MARKLE: For one, there are no people in this piece as characters or as voices. I think that in our rush to communicate strong feelings, we too often make it about us- our opinions and perspectives, and nature usually does really, really well without any of that. This piece is effective because there’s nothing divisive about it; it’s just awe, and nature deserves our awe. Similarly, it’s the perspective of the trees, and that voice isn’t heard as often as it could be, so people take notice.
TDN: Talk a little about the art of writing for video. How is it different from print, or even long-form writing online?
MARKLE: Writing for video requires stepping back and examining the script as objectively as possible to make sure it sounds the way it looks. I have a tendency toward parenthesis and asides, which don’t translate well in a video script, so I have to be intentional about staying the course. I also try to be mindful of the way a word works in a mouth. If a word means and connotes exactly what I need it to, but the sound or rhythm of it is awkward enough to make it stand out above the whole, then it isn’t the right word. (I do a lot of reading out loud to my dog.) The matter of pace is different too. A single line separate from stacks of paragraphs is a powerful visual tool; the reader sees the blank space and hears their own silence. When text is performed for a video, half of that sensory experience is missing because viewers are only hearing whatever silence the filmmaker injects and not seeing the distance the line has from the rest of the piece. I wasn’t worried about how the text would ‘look’ in this case because I knew Jesse was in sync with it, which is a sign of a good filmmaker. In the responses to ‘Growing Is Forever’, many people called it a poem. I was so used to seeing it in prose form that I never expected that reaction, and it really appealed to me that people were visualizing the text in different ways.

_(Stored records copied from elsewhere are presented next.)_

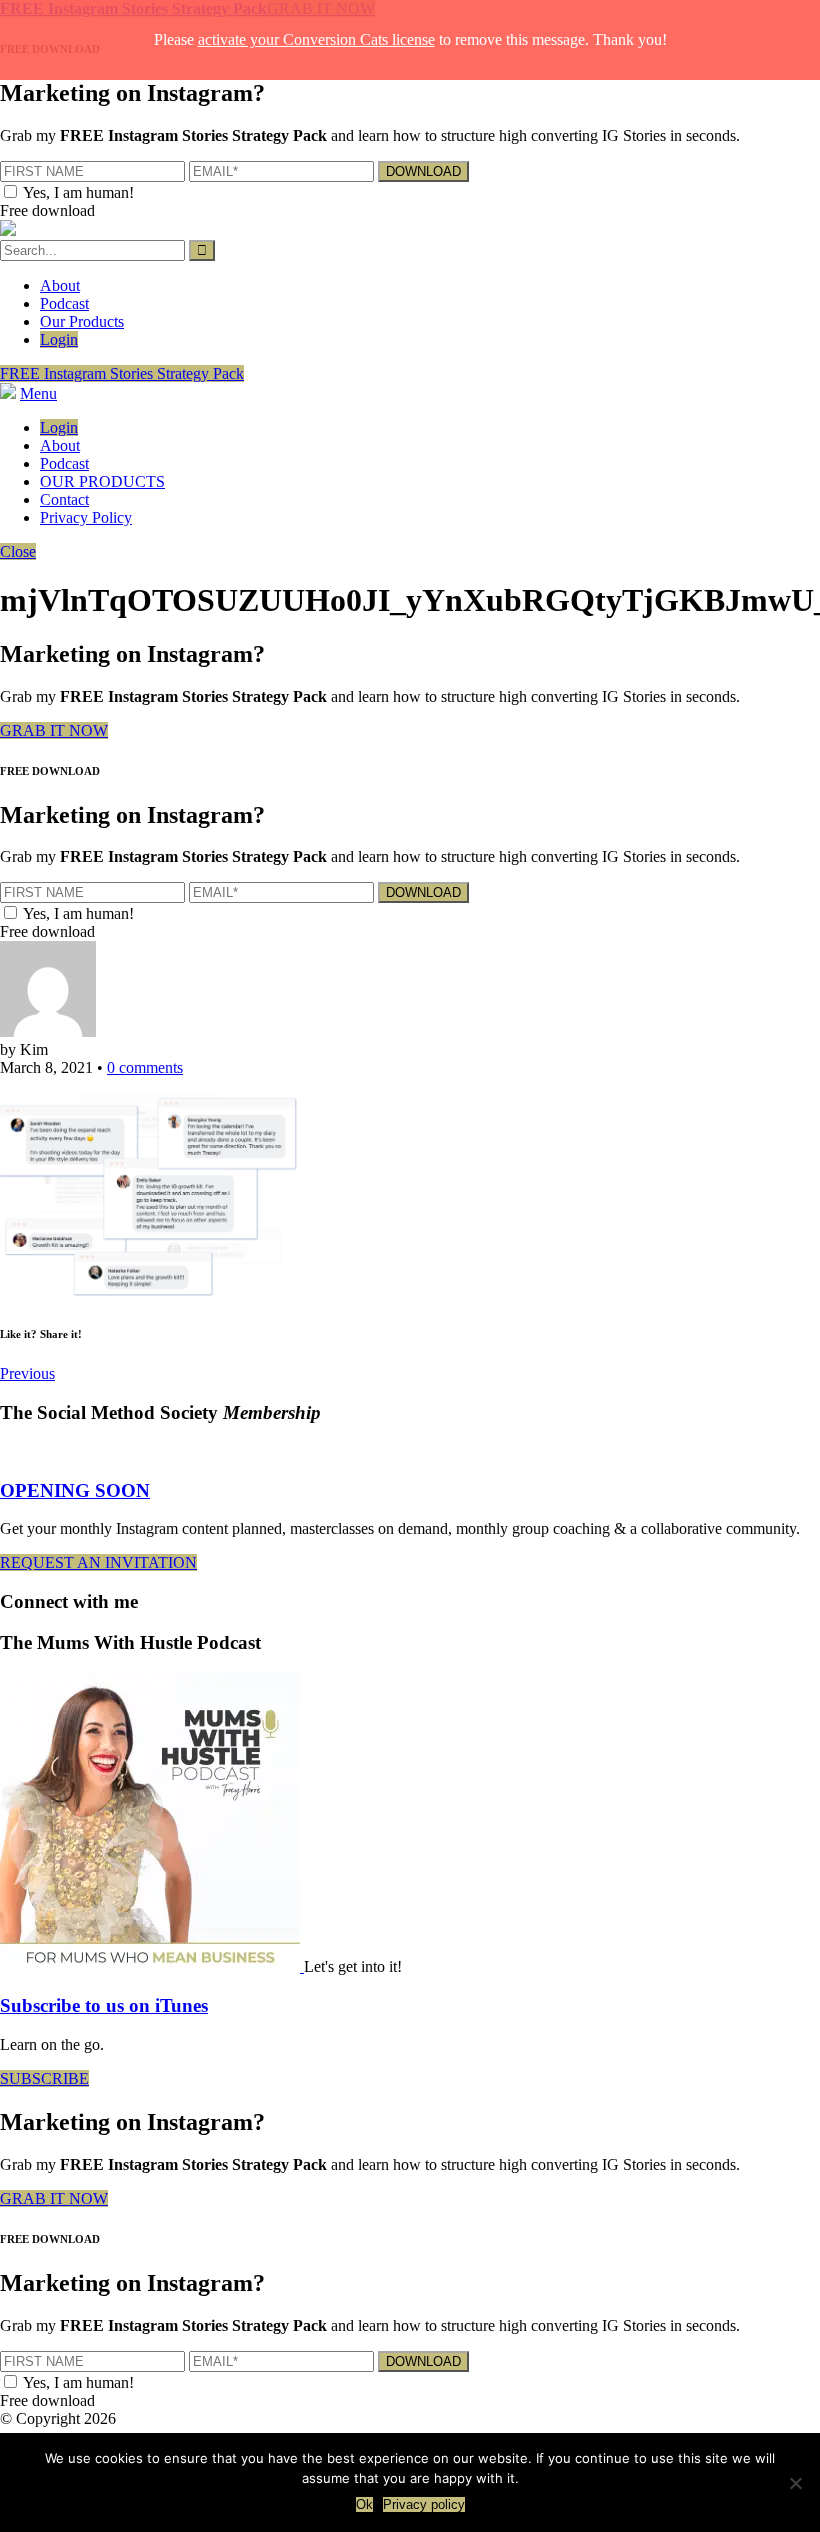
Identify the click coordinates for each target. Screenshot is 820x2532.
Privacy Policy (86, 517)
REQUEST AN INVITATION (98, 1562)
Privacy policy (424, 2504)
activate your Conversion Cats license (316, 39)
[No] (795, 2483)
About (60, 285)
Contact (64, 499)
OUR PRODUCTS (102, 481)
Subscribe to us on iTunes (104, 2005)
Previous (27, 1373)
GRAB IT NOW (54, 730)
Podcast (64, 303)
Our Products (82, 321)
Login (59, 339)
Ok (364, 2504)
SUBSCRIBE (44, 2078)
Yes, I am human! (78, 192)
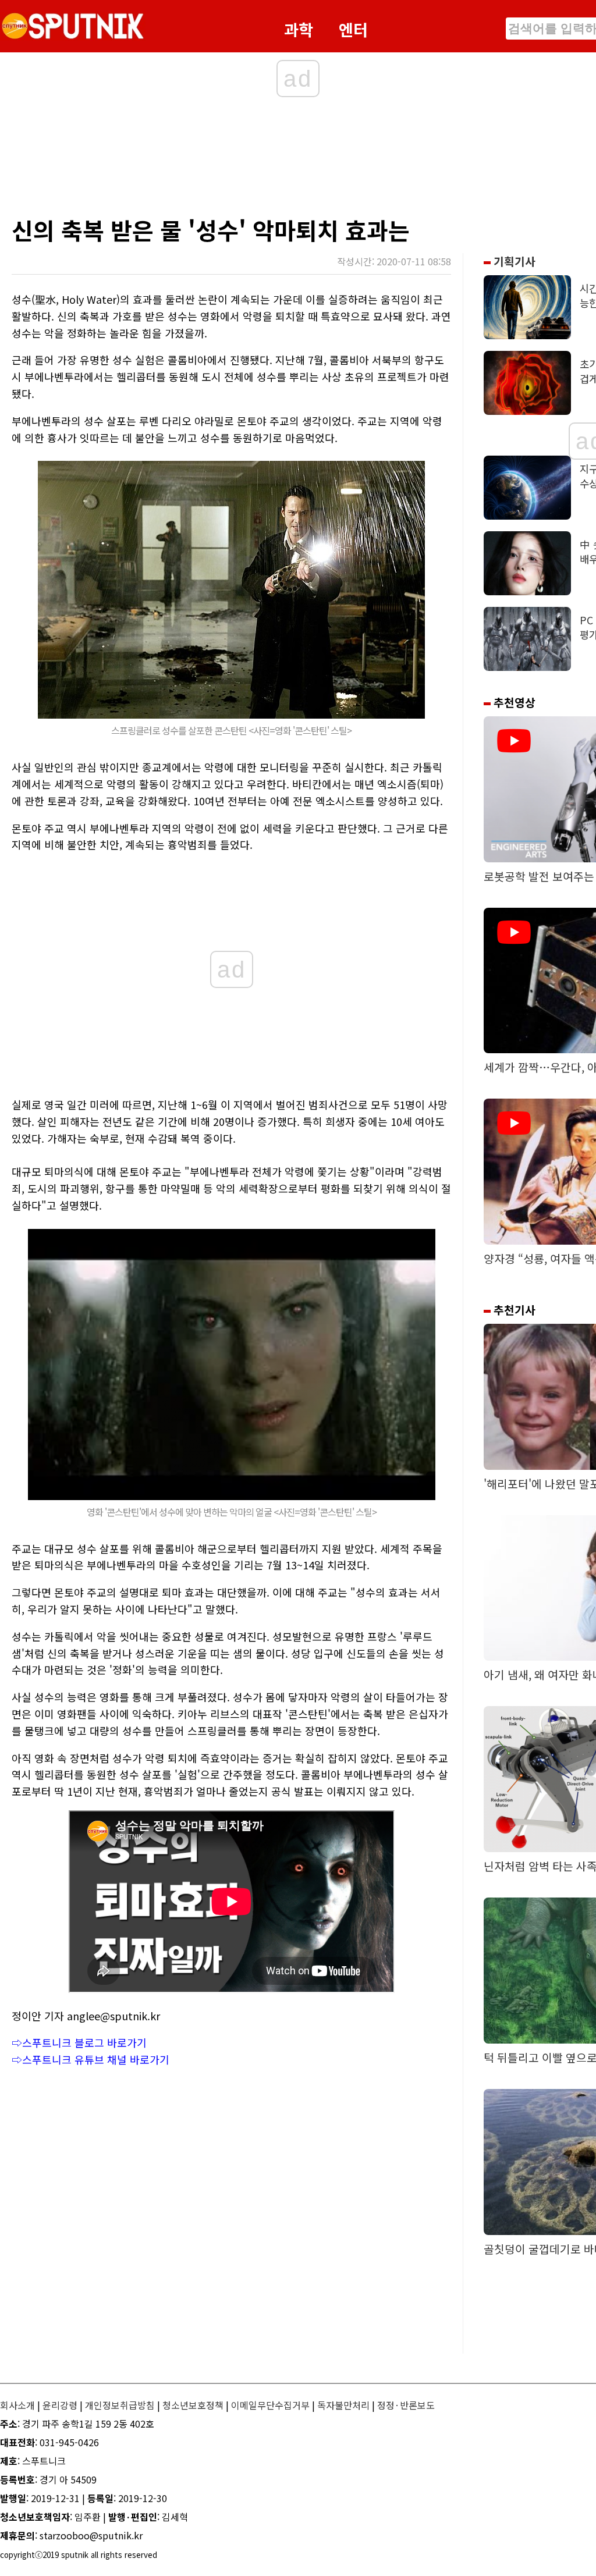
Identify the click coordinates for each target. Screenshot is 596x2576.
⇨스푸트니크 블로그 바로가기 (79, 2042)
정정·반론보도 (406, 2405)
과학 (298, 29)
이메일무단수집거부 (270, 2405)
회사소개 (17, 2405)
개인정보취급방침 (120, 2405)
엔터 (353, 29)
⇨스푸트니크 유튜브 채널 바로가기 (90, 2059)
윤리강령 (59, 2405)
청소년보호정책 (193, 2405)
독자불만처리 (343, 2405)
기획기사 (513, 261)
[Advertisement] (238, 160)
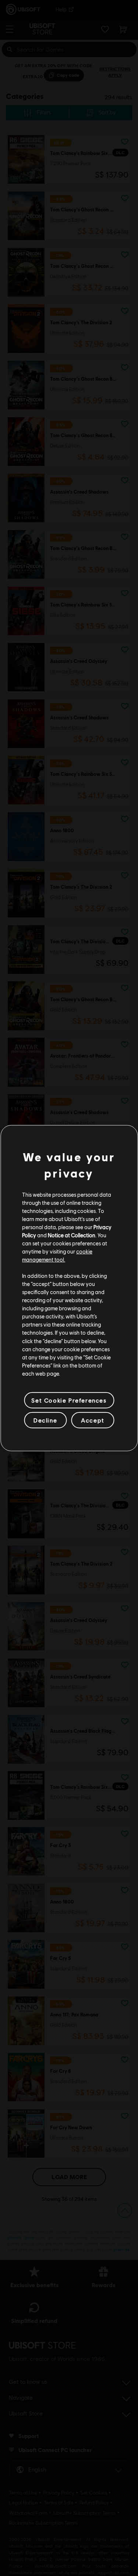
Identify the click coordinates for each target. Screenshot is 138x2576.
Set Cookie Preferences (68, 1400)
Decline (45, 1420)
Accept (93, 1420)
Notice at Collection (71, 1235)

TDN: What are three common mistakes you see people make in scriptwriting—especially for web videos?
MARKLE: The most painful one is the ‘trying to win at Scrabble’ mistake. Going bigger for a video script with impressive, 6-syllable words is only going to make it sound like you’re faking your book report. If you need the word “good”, don’t make the actor or narrator say “salubrious.”
Another common mistake is that scriptwriters often forget (or ignore) that it’s not a solo project. If you’re not used to writing scripts it can be a challenge to get beyond your own experience with your words.
Finally, too many writers want to explain everything and describe everything. We really love words, so it’s hard to refrain from pigging out at the language buffet. Similarly, chasing stories is very tempting, but too many directions weaken a script like nothing else.
TDN: What are three pieces of advice that you’d offer in response?
MARKLE: Web videos are typically short in length and in age: accessibility will expand their lifespan. That’s not to mean everything should be a Dick & Jane-style of elementary minimalism, but when necessary, embrace the power of less.
Think beyond yourself and your art. There will be a physical voice to consider, a photographer and/or an animator, and probably a musician. Is your contribution improving theirs? The answer should be ‘yes’. If it’s not, revise.
Rely on the visuals to show what needs to be seen, and only fill in where necessary. Don’t over-tell; you would be amazed at what you don’t need to say. Determine what you want to communicate and write toward it in a straight line.